Ostensibly, a cinema full of people whooping and clapping is exactly what going to the cinema is all about. It’s the communal experience, after all, that is becoming one of cinema’s sole selling points, as big-screen TVs and direct-to-streaming blockbusters chip away at the rest. Of course, at its best, going to the cinema is a wonderful collective experience. Sudden, shocking moments like the ending of The Sixth Sense or Brad Pitt’s death in Burn After Reading are met with visceral gasps. The sweeping strings at the climax of No Time to Die were underscored, for many, by the quiet sobs of people around them. There is no understating the power of a communal viewing experience: the best films make you feel as if you and your fellow cinema-goers have gone through something together. Horror films and comedies are often particularly fruitful in this regard, with laughs and screams en masseBut that’s not what’s going on in films like Spider-Man: No Way Home.

Applauding a smug nod to some other franchise entry isn’t some natural, spontaneous or even particularly human reaction – it’s performance. It’s often just a way of saying I got the reference. It’s one thing for an audience to get rowdy in the days of boozy midnight B-movies, or even for cheesy pop fare like Mamma Mia! or Bohemian Rhapsody (which share a little more DNA with the jukebox musicals of the West End, where recurrent applause is not only expected but encouraged). It’s another thing entirely when you’re stone-cold sober consuming the most mainstream corporatised entertainment on Earth, something which is treated with deathly seriousness by millions of its fans. It’s not like Tom Holland or Zendaya is waiting in the wings, ears pricked for the sound of adoration. This applause is just paying tribute to a brand.
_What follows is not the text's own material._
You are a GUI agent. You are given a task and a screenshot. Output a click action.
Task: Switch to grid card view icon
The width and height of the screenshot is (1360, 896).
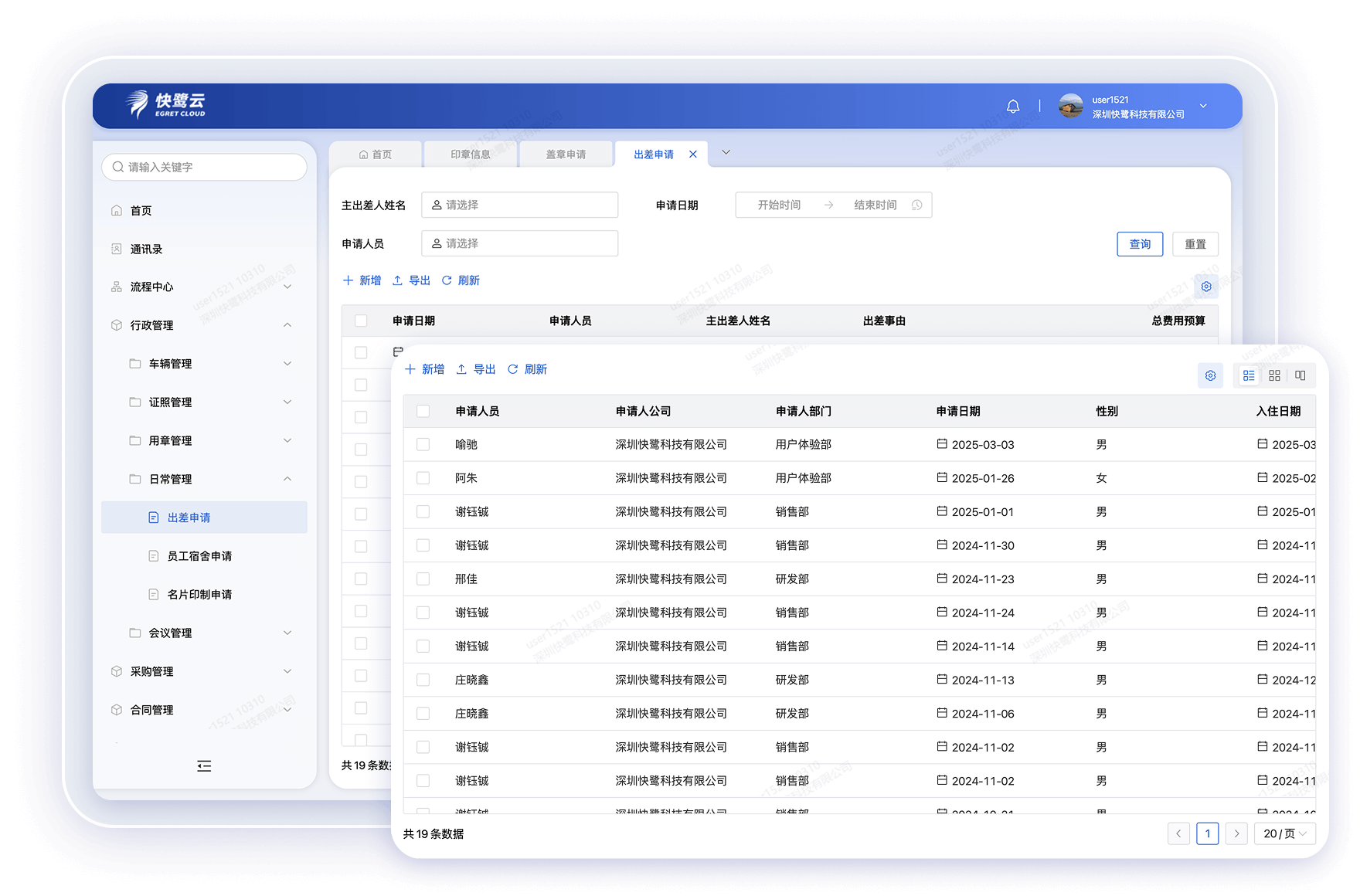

Isn’t that what the ticket price is for? That’s not necessarily a dig at Marvel films themselves. The way in which they are able to plunder a mass audience’s appetite for continuity and referential teasing is, on some level, ingenious. Marvel is playing its audience like fiddles, and everyone’s all too happy to start dancing.

What’s more, clapping throughout a film is detrimental to everyone’s ability to actually focus on, escape into and – therefore – enjoy the film itself. There was a point four seasons into Seinfeld’s run, when the character of Kramer became so popular that the studio audience would clap and whoop with appreciation whenever he entered an episode (a habit that had also featured on several lesser sitcoms, dating back to Happy Days’ Fonzie). The actor hated it, the creators hated it, and it’s extremely annoying to watch as an at-home viewer; it was eventually forbidden on set because it threw off the scene’s dialogical rhythm. Now, when it comes to Spider-Man, there’s no real person to throw off their rhythm, but you run the risk of missing the next line of dialogue.

Auteur filmmakers like Martin Scorsese have incurred the wrath of Marvel fans by likening the films to rollercoasters, questioning their value as art. But isn’t a round of ebullient cheers more fitting for Thorpe Park than La Grande Illusion? There’s no having it both ways. Of course, more classically “highbrow” film audiences have their own foibles; is there anything more nauseating than the idea of a 20-minute standing ovation for a screening at the Cannes Film Festival? This is no less performative than cheering through Spider-Man, and it adds a somewhat distasteful sheen of elitism.

Maybe I’m just being a curmudgeon here; I should just let people enjoy things. But that’s the problem with the clappers, with their insistent displays of loud appreciation. It seldom sounds much like enjoyment at all.